I’ll continue to be too inconsistent.

B side. So fine to read this aloud from Moby Dick

23 Nov

from Moby Dick, Chapter 81. The Pequod Meets the Virgin.

As an overladen Indiaman bearing down the Hindostan coast with a deck load of frightened horses, careens, buries, rolls, and wallows on her way; so did this old whale heave his aged bulk, and now and then partly turning over on his cumbrous rib-ends, expose the cause of his devious wake in the unnatural stump of his starboard fin.  Whether he had lost that fin in battle, or had been born without it, it were hard to say.

B side. Ponds

22 Nov



Here's my modest, little pond

Small, back yard, in-ground garden ponds are great for birds, cats, racoons (it does take some patience to put up with the results of their visits).  The sound of falling water distracts you from traffic noise.

At the moment, I’m setting rocks along barely perceived changes in the back yard’s elevation.  The pond is at the lowest point — maybe 8 inches below the high point, diagonally across the yard.  To a critical eye, it is a fantasy.  At a glance though, the outlined water course above and some ruble below give the pond a context however contrived.

What you absolutely have to have for a pond:  a fence and a gate because ponds are what they call an attractive nuisance and a drowning danger for very little kids, some mosquito fish to eat the mosquito larvae because ponds are perfect breeding grounds for mosquitoes.  You will probably want a small pump too.

How to make a pond:

A backyard pond is a broad, shallow hole ringed by  a 4 to 6 inch wide and 3 inch deep shelf full of gravel.  The hole is lined with heavy plastic.

To make a pond dig a broad hole with a shallow ledge all around.  I like marsh plants, so the other end of my pond is very shallow and full of mud.  Some gravel leads from the mud into the pond proper for the smaller birds to walk onto for bathing.  I’m pretending that a ring of heavy stones kind of keeps the mud in the shallow end.
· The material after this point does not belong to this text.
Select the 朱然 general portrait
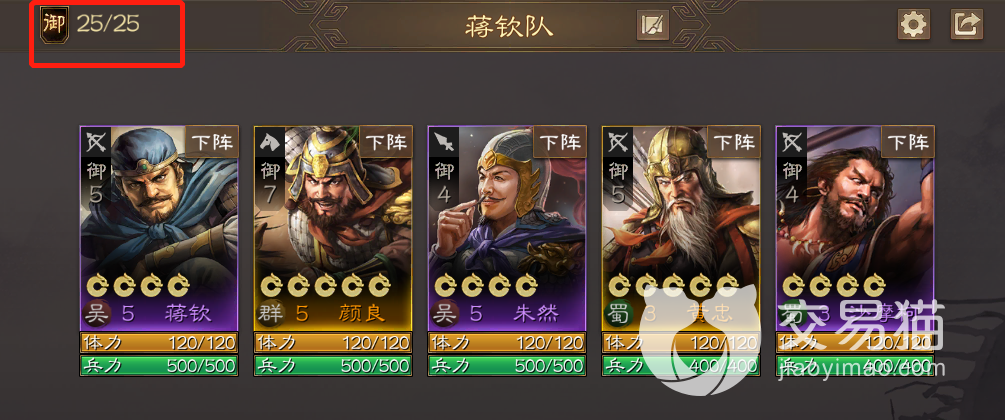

Buy enough pond liner to fit in the hole and ledge with an inch left over above ground.  It’s tricky to measure because of the shape of the sides.  You need the ledge because the edge of the pond is full of gravel.  Dirt won’t work because the water would wick out of the pond like wax up a candle wick or water up a paper towel.  It’s called capillary action.  The amount of water lost is surprising.  Gravel hides the pond liner well.  Trim the plastic just below the gravel so you can’t see it.

I cut my ledge pretty wide and set bricks in a little concrete as a rim.  You can decide whether to have the gravel inside the rim or, like mine, outside the rim.

The liner is fairly heavy-duty plastic and needed because racoons like to dig.  Unplug your pump at night.  Raccoons love to mess with pumps.  Thread a wire through the pump’s tube and attach it to the pump.  Again, raccoons love to fiddle with the pump.  I’ve found tubes that they’ve taken from the back yard all the way around to the front yard.  I’ve looked out in the middle of the night to find mother raccoon lounging in the pond while her young frolic in the yard.  She looked like she was at a spa.